Reading Thad Dunning’s Natural Experiments in the Social Sciences (Cambridge, 2012) I am particularly struck by his discussion of study design. “How can causal inference be improved?” he asks on page 4 and answers: “In seeking to answer such questions, I place central emphasis on natural experiments as a ‘design-based’ method of research — one in which control over confounding variables comes primarily from research-design choices, rather than ex post adjustment using parametric statistical models.”1

This approach seems particularly well-suited for computational study in the humanities, where the veracity of causal and statistical assumptions are often difficult to explicate and defend — let alone validate. The natural experiment approach seeks to shift reasoning about such assumptions from the statistical modeling phase of research to the design process, expressed in the logic of the design itself. In short, it is the research design, rather than the statistical model, that does the heavy lifting.

Figure 1
highmidlow ASSUMPTION EXPLICITNESS RESEARCH DESIGN STAGE HypothesisCorpus SelectionMethod ChoiceStatistical ModelOutput Design-based inference Model-based inference
Fig. 1. Schematic comparison of assumption explicitness across research design stages in design-based versus model-based approaches to causal inference.
Visualization: Author. Adapted from Dunning, Natural Experiments in the Social Sciences (Cambridge UP, 2012), Ch. 1.

2. Design as Argument

For this reason, Dunning writes, “substantive and contextual knowledge plays an important role at every stage of natural-experimental research — from discovery to analysis to evaluation.” The emphasis on context necessitates thinking about statistical concepts such as “effect” in ways that are grounded in the specific conditions of the historical or literary problem under study.2

This has immediate implications for how we frame computational humanities projects. Too often, the adoption of statistical or machine-learning methods in literary and historical research is understood as a gesture toward scientific legitimacy — a borrowing of method that preserves the assumption structure of the original social-scientific context while discarding the disciplinary safeguards that made those assumptions defensible.

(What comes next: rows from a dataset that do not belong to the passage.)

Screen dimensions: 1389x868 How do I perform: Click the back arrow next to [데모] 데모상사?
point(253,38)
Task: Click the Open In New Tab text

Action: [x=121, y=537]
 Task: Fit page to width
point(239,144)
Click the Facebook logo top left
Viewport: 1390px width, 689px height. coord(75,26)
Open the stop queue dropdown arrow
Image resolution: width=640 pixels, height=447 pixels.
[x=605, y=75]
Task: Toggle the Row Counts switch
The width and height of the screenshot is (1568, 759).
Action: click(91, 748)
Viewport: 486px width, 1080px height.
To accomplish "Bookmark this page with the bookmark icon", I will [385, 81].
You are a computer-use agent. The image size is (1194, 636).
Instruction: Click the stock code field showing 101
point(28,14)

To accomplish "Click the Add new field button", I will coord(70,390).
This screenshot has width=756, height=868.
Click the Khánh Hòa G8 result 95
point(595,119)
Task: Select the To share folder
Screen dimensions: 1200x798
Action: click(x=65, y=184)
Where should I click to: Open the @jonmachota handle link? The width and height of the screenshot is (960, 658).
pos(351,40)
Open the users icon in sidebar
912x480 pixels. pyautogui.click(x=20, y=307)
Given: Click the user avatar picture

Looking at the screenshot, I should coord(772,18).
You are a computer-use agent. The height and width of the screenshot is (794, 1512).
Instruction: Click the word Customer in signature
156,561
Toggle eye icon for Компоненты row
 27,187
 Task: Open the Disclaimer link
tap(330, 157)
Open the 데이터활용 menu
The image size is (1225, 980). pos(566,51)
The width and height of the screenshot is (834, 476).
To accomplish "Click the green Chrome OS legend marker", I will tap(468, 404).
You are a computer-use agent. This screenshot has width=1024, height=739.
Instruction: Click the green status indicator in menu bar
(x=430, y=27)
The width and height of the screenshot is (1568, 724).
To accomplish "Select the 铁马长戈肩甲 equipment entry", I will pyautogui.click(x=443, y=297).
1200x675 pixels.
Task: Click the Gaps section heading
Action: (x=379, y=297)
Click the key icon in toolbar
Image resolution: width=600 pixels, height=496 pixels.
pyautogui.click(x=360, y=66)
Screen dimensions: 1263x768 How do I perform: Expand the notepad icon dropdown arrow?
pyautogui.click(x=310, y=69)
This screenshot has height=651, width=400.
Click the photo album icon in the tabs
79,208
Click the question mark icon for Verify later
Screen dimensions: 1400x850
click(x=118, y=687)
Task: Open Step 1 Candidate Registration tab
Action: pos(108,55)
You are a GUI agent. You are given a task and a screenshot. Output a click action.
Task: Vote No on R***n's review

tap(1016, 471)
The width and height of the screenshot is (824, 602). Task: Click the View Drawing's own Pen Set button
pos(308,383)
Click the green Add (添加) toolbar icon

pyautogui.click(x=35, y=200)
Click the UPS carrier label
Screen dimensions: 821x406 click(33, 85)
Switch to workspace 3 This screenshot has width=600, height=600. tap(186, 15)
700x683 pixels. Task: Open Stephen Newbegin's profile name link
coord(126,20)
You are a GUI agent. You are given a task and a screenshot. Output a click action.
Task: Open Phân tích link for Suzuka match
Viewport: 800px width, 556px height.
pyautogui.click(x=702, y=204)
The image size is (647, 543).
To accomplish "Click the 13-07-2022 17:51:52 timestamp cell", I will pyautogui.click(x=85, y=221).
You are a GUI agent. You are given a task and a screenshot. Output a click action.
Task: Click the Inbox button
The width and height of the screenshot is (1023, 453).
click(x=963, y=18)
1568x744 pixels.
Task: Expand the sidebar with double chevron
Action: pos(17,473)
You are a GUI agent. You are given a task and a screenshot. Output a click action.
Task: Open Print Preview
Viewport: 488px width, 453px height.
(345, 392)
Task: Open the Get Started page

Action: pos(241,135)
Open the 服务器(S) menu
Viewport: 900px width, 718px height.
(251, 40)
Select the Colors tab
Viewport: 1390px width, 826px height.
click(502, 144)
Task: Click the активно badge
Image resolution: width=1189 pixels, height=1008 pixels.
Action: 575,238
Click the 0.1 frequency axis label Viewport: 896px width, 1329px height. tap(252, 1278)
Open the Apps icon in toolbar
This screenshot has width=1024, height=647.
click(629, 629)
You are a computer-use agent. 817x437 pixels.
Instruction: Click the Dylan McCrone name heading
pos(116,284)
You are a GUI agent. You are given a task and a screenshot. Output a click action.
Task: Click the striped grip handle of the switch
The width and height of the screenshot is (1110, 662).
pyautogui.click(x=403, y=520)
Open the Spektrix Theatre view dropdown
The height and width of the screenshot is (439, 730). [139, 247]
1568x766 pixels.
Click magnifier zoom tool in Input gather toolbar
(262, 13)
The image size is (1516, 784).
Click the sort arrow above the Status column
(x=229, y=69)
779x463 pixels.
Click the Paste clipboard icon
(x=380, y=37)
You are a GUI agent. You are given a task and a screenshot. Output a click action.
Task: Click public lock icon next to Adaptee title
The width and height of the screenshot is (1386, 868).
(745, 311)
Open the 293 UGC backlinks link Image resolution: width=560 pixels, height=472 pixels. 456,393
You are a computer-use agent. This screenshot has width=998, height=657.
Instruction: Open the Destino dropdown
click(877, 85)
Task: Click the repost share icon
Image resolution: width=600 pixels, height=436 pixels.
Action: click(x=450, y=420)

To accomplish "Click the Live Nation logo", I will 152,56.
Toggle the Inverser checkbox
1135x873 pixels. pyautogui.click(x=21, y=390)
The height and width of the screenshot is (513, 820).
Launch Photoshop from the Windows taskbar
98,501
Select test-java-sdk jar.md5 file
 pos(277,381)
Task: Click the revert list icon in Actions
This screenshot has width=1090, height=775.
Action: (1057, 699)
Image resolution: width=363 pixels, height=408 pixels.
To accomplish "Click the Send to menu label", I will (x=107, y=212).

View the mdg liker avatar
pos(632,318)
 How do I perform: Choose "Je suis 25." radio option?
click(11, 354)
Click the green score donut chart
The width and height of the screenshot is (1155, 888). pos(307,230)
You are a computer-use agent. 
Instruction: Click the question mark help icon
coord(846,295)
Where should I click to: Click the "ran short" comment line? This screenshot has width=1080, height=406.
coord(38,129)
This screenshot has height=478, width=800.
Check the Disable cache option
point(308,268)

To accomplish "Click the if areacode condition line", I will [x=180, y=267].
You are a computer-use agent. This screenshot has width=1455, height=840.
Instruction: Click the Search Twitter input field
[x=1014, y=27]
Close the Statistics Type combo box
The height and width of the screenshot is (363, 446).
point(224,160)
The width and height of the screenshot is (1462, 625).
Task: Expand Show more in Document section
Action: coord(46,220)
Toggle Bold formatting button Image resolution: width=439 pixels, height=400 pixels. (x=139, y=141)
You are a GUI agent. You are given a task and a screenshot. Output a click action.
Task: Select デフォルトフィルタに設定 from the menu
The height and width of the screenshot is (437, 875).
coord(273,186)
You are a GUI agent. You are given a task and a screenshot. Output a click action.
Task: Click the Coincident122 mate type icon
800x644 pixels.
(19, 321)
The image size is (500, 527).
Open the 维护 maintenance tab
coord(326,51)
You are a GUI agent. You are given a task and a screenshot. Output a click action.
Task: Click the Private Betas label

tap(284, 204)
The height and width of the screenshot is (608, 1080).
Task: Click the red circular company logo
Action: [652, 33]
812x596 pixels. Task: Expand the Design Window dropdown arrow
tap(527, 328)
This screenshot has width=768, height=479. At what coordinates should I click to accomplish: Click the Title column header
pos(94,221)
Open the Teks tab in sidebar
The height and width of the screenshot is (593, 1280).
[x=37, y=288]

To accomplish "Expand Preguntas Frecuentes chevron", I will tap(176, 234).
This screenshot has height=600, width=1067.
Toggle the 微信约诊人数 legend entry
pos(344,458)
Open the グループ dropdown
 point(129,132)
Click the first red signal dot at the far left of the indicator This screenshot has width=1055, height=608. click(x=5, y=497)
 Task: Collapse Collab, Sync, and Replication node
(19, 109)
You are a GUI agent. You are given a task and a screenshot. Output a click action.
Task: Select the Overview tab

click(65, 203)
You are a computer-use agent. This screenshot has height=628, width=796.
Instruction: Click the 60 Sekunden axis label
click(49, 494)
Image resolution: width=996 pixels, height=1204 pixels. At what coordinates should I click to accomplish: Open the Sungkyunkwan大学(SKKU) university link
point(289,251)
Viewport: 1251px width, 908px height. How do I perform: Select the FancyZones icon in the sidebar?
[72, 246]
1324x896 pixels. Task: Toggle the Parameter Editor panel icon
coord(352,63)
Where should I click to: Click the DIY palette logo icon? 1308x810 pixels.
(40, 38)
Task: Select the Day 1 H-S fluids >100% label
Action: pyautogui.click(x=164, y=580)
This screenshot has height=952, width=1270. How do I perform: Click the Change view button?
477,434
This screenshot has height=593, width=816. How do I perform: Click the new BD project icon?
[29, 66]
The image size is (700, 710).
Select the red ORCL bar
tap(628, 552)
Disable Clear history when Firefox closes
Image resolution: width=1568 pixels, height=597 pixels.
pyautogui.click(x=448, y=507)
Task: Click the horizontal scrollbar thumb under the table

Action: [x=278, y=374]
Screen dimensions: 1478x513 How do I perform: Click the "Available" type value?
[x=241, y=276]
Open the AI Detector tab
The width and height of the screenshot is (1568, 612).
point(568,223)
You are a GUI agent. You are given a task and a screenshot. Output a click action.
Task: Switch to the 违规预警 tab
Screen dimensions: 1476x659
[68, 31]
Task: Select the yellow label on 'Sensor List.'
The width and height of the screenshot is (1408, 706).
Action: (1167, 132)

Consider corpus selection. In standard distant reading practice, the corpus is assembled according to availability, prior canonical judgment, or the outputs of digitization projects, and is then treated as the ground on which analysis proceeds. From a design-based perspective, corpus selection is instead a moment of assumption-making that must be theorized explicitly: what counterfactual is implied by this particular set of texts?3

3. Toward a Design-Based Humanities

The natural experiment model is not, of course, directly transferable to the humanities. Historical and literary materials rarely permit the kind of exogenous variation that defines a true natural experiment in political science or economics. What the framework offers instead is a vocabulary for making explicit the design choices that computational humanities researchers already make implicitly.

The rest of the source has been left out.